A Coarse-Grained Parallel Genetic Algorithm for Clustered Document Allocation in Multiprocessor Information Retrieval Systems
暂无分享,去创建一个
This paper presents a new coarse-grained parallel genetic algorithm for the document allocation problem in multiprocessor information retrieval (IR) systems. The objective is to find an optimal mapping of a clustered collection of documents onto the multiple processing nodes such that the average cluster diameter is kept to a minimum while providing for an even document distribution across the nodes. In this paper, we prove the given problem to be NP-complete and describe a heuristic algorithm that supports efficient access to the clustered document allocation. Our parallel genetic algorithm is based on a hybrid of the island and the neighborhood models in which the distributed population structure has the advantage of inherent parallelism and thus reducing the possibility of premature convergence. The parallel algorithm has been developed for a distributed-memory multiprocessor IR system, and the performance was evaluated.

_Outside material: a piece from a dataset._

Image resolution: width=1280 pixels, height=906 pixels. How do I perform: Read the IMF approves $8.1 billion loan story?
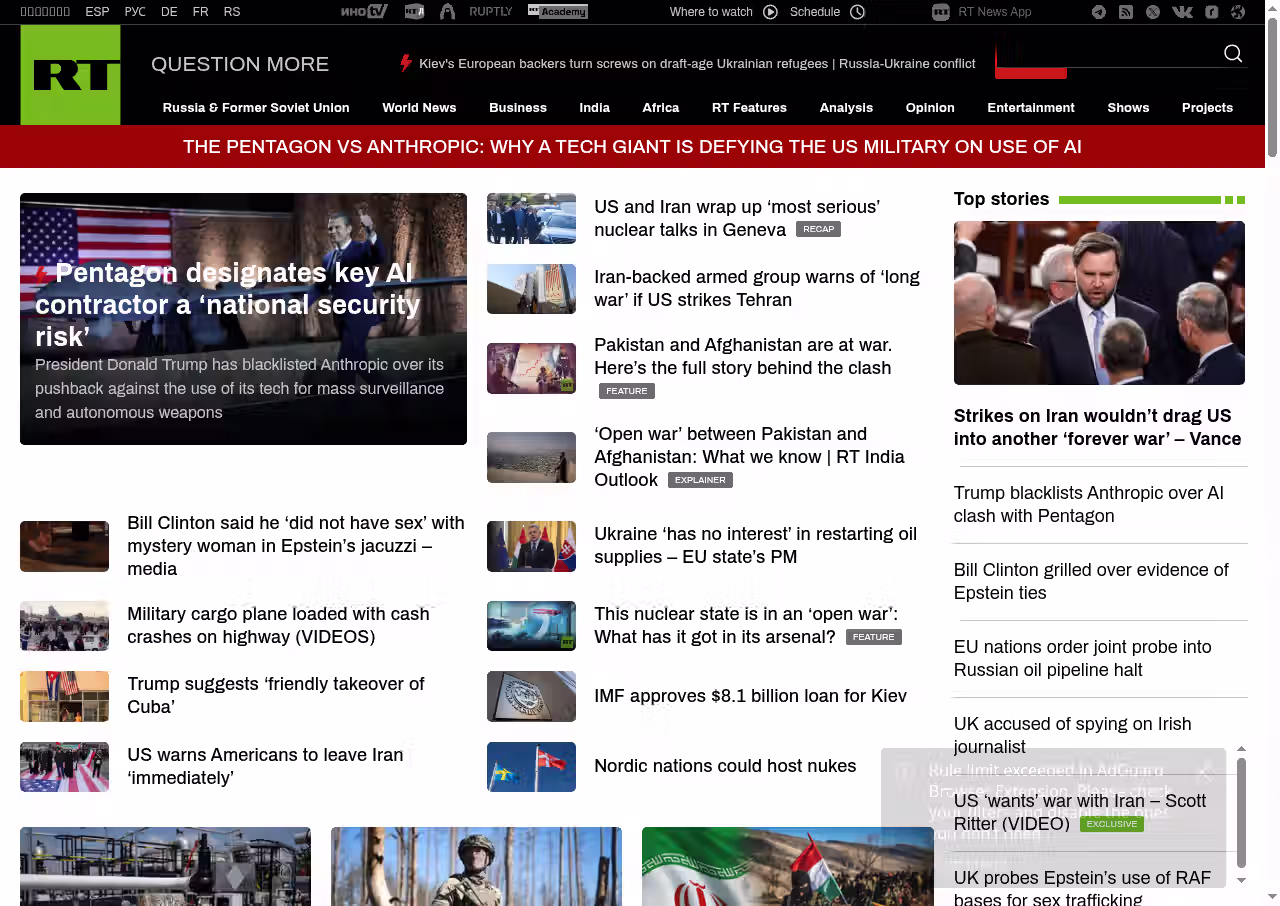(x=750, y=696)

We empirically investigate the effects of varying the distribution of documents across the clusters, the impacts of the data skewness, and the effects of replicating documents at different nodes in the multiprocessor IR system. As part of the experimental analysis, we also study the impacts of varying the system parameters, the migration period, the migration volume, the probability of mutation, and the population size. We present our experimental observation, including the solution quality of allocation and the scale-up speedup and time, for a behavioral evaluation.